> EXERCISE GOAL
Your task is to retype, exactly and only, the lines from the one containing "Task: Click the" to the final line of the entries, leaving out all pictures.

> RECORDS SHOWN
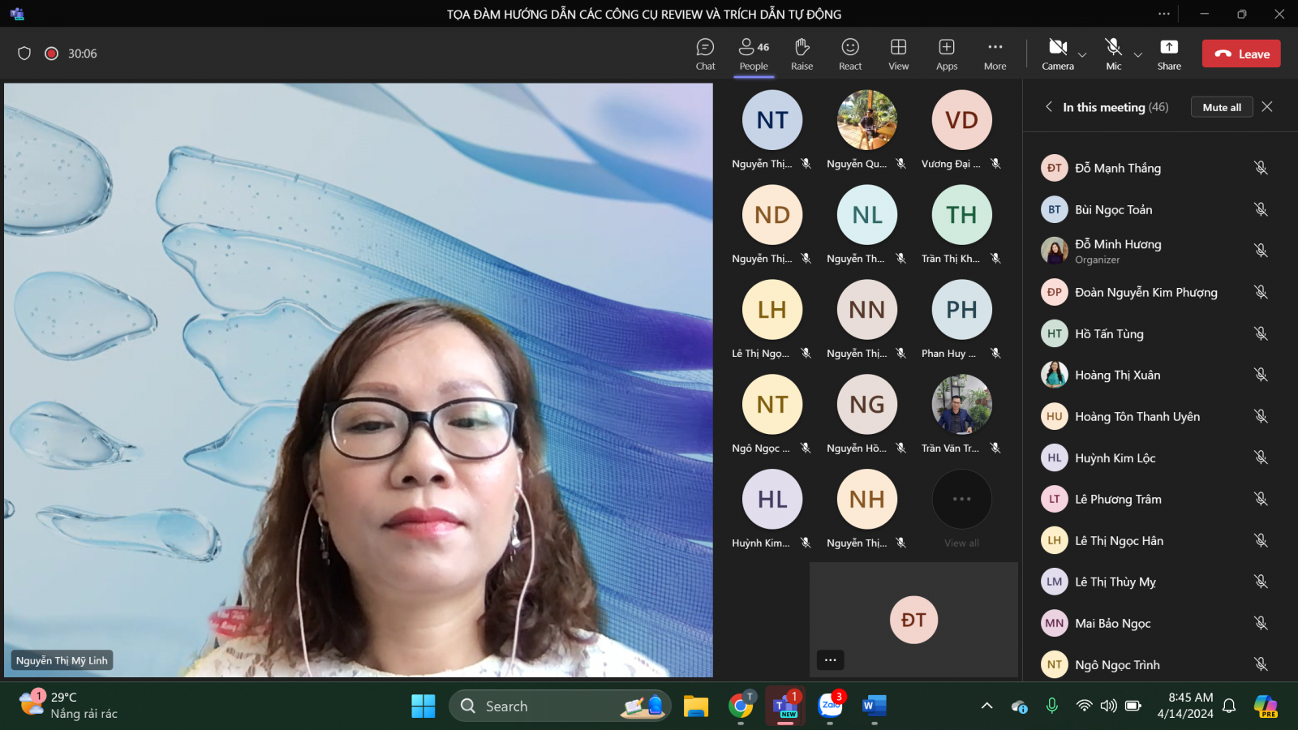Select the People tab
The width and height of the screenshot is (1298, 730).
click(x=754, y=54)
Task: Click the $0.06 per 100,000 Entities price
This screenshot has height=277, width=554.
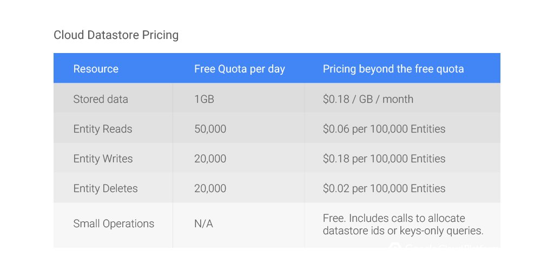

> SOLVED PROBLEM
Task: Click the $0.06 per 100,000 Entities price
This screenshot has height=277, width=554.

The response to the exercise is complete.